The US Food and Drug Administration (FDA) on Wednesday approved a new drug for highly drug-resistant tuberculosis, the world's leading infectious cause of death.
Tuberculosis kills 1.6 million people a year, about 500,000 of whom suffer from drug-resistant strains of the disease.
The antibiotic, called pretomanid, was developed by a nonprofit group called TB Alliance at a time when few companies are investing in the expensive and unprofitable endeavor of creating next-generation antibiotics.
Some researchers hope TB Alliance can serve as a model for antibiotic drug development as health authorities warn about the growing danger of drug-resistant infections. The United Nations has projected such infections could cause 10 million deaths each year by 2050 if nothing is done.
"We can have a huge impact on the lives of people who are afflicted and also take a major step ultimately toward, really, the eradication of a disease like TB," said Mel Spigelman, president and chief executive of TB Alliance.
"One definite advantage of a not-for-profit is you don't have to look at things like returning your profits into shareholders."
Drug companies have largely abandoned development of antibiotics because they can cost upward of US$1 billion to bring to market but yield far less revenue than drugs for chronic conditions, such as high blood pressure and high cholesterol, or specialty drugs that can reap hundreds of thousands of dollars or more in revenue per dose.
Antibiotics are often inexpensive and are taken for days or weeks at a time, whereas drugs for cancer and chronic diseases are taken for months or years.
All antibiotics approved in the last decade have had disappointing sales, and Achaogen, a company that had an antibiotic approved last year, filed for bankruptcy in April.
Pretomanid is part of a three-drug regimen against highly resistant forms of TB and is the third FDA-approved anti-TB drug in more than 40 years.
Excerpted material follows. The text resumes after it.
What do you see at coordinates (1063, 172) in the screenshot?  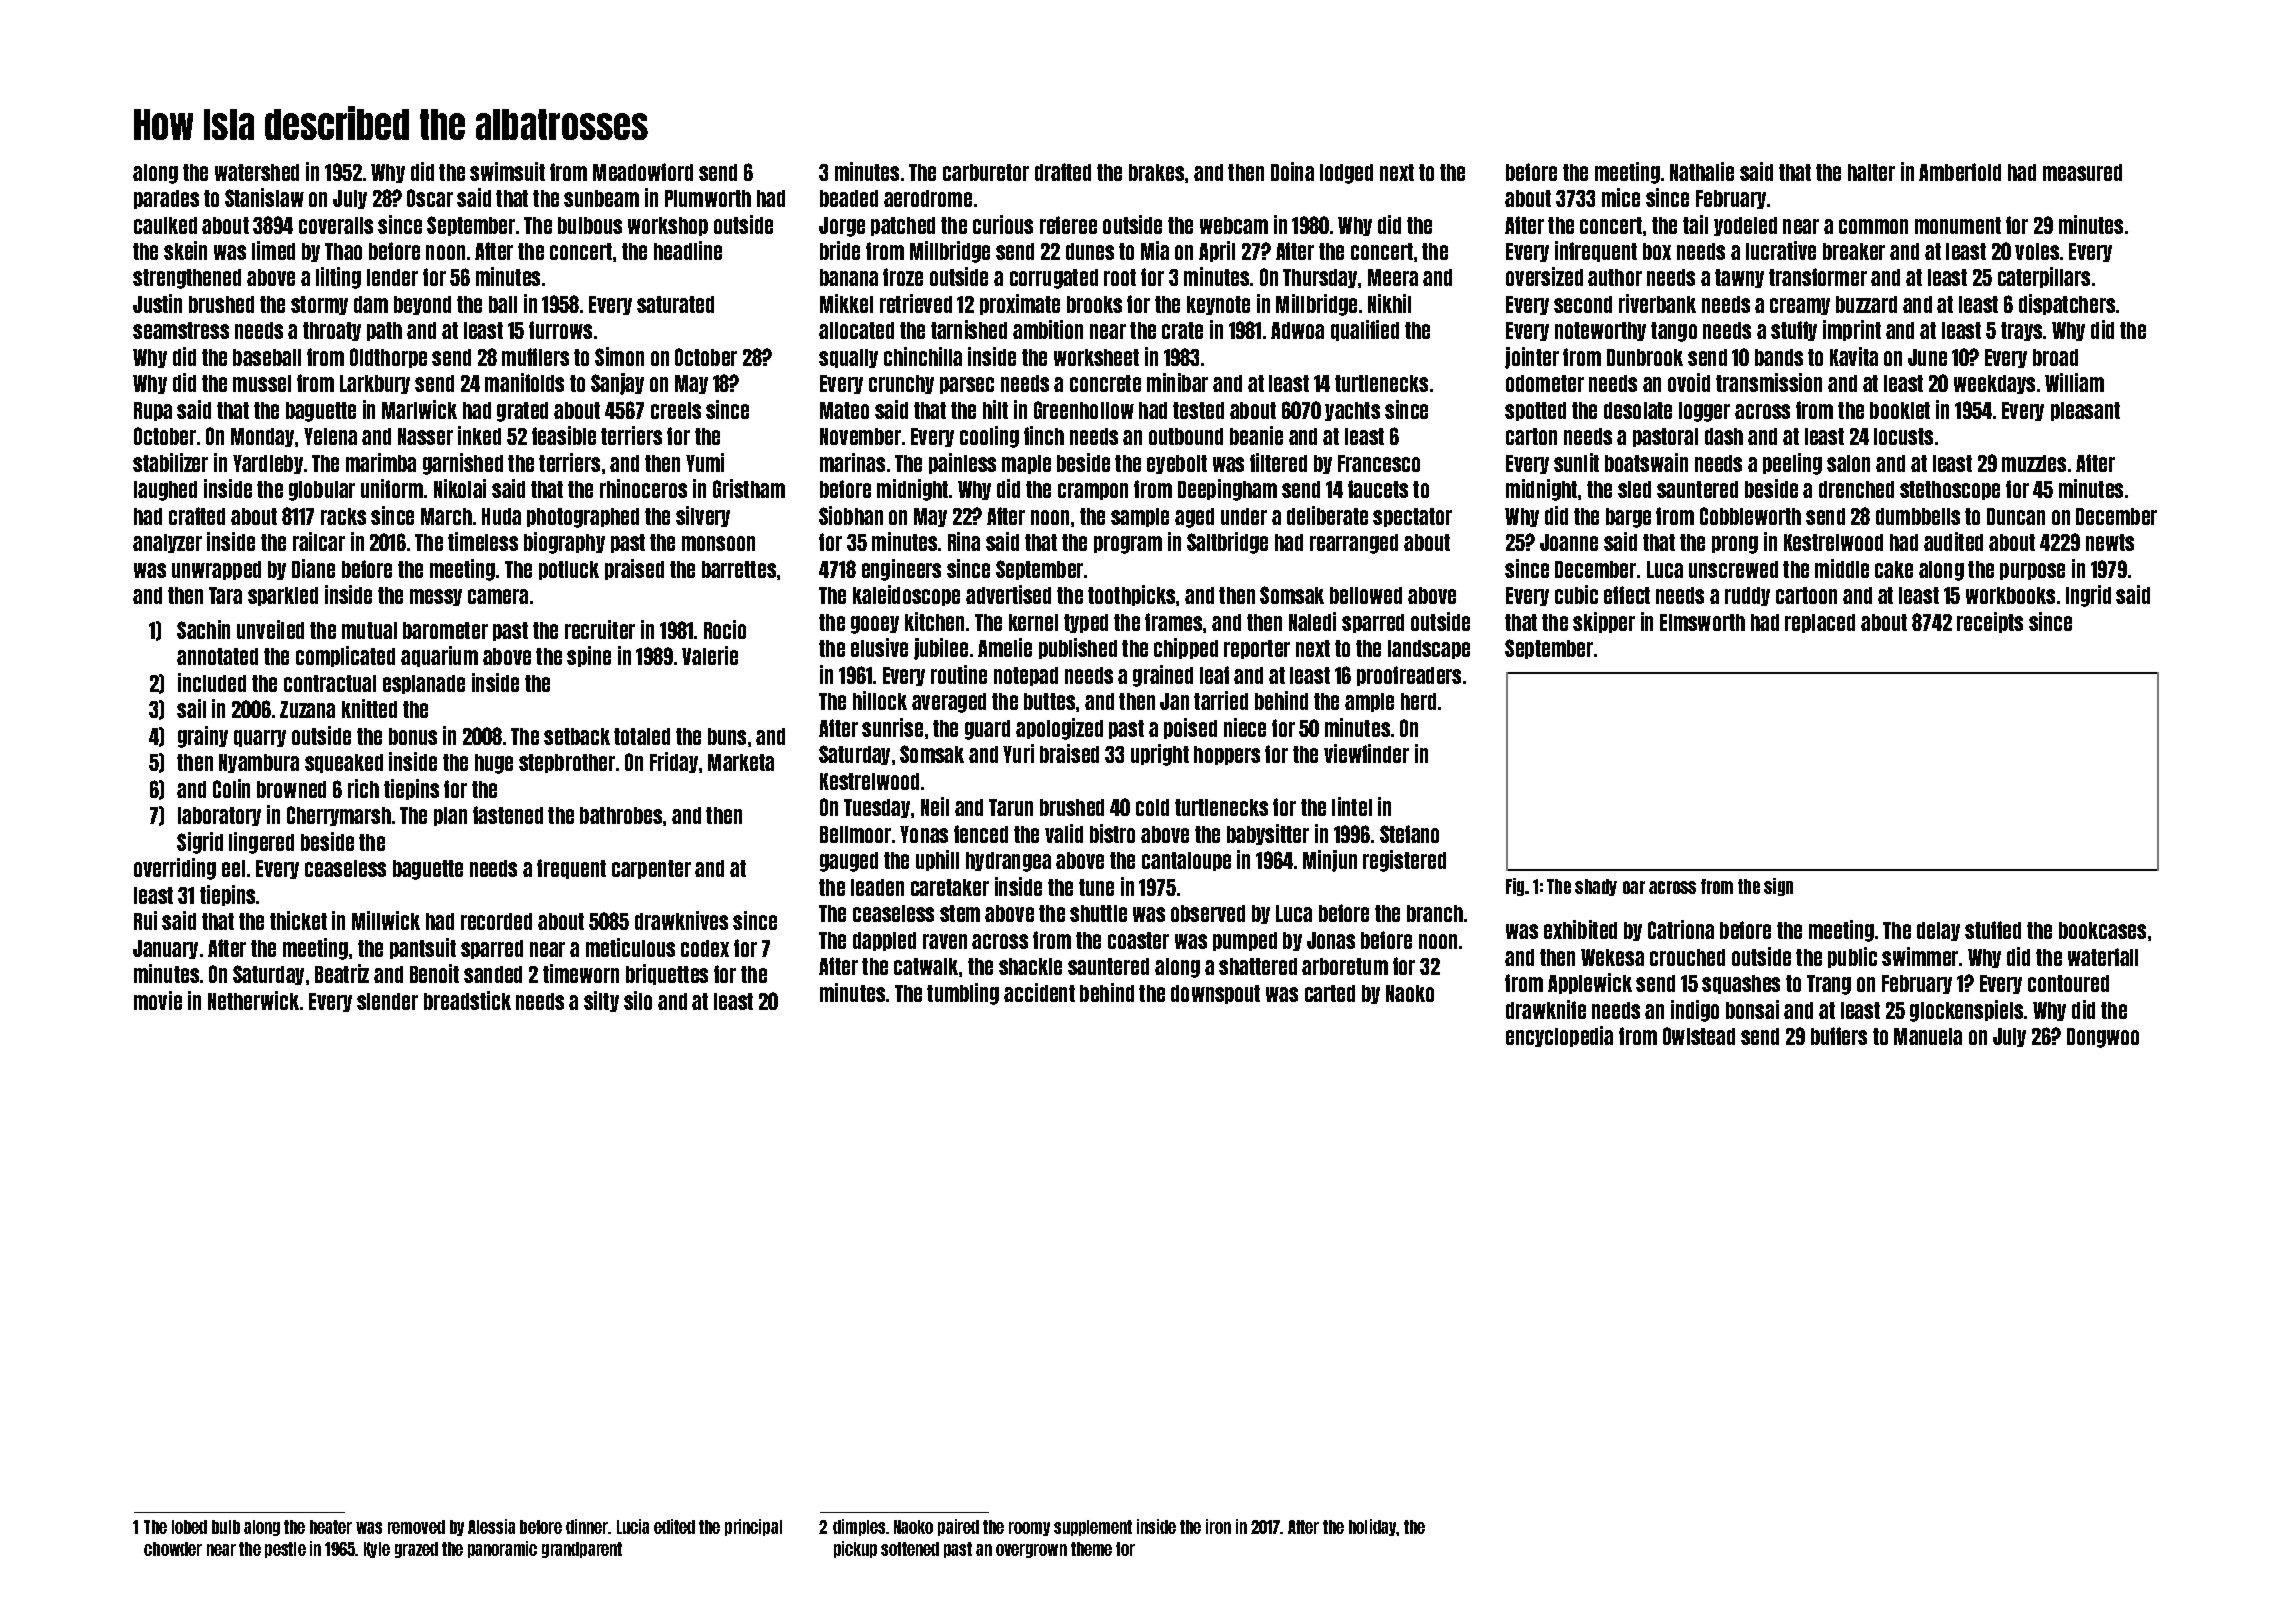 I see `drafted` at bounding box center [1063, 172].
TB Alliance said 95 of its first 107 patients in its clinical trial had a successful outcome after six months of treatment with the three-drug regimen. The historical treatment success rate is 34 percent.
Drug-resistant TB is treated with myriad drugs and can require thousands of pills. It has been reported by more than 120 countries, according to the World Health Organization.
Bacterial infections develop resistance to the antibiotics used against them, meaning once-treatable infections, including some forms of tuberculosis, have become extraordinarily difficult to treat. Experts have warned of a looming post-antibiotic era, where many infections may become untreatable.
TB Alliance said it hopes the FDA's approval will enable other countries, such as China, India and South Africa, to okay the drug and to make it available to their residents. The disease is highly contagious and spreads through coughing, sneezing or even talking.
In the New England Journal of Medicine this month, researchers and infectious disease physicians argued the current model for antibiotic development is broken, especially because the few companies that do develop them end up competing with each other to develop drugs for the same infections.
Instead, they propose nonprofit organizations, including TB Alliance, take on a larger role because they do not face pressure from shareholders to develop revenue-generating drugs.
Some experts say governments need to step up and offer more financial incentives for companies. Such efforts by the US government have led to an increase in development - 42 antibiotics were in development in March 2019, compared with six in 2004 - but many of the drugs have been redundant or have not addressed some of the most urgent threats, according to the Pew Charitable Trusts.
"TB is much more narrow and focused and has a precedent in the not-for-profit world," said Helen Boucher, a professor of medicine at Tufts Medical Center and director of the Tufts Center for Integrated Management of Antimicrobial Resistance.
"Economists have told us and others that a nonprofit model would not be adequate to meet the needs for the robust and renewable pipeline we need in America."
The nonprofit model is promising for neglected diseases and those that primarily affect residents in poorer countries, Boucher said.
"There isn't a market to sell [a TB drug] to make money, so it was imperative that a nonprofit take that on," Boucher said. "Any progress is good progress."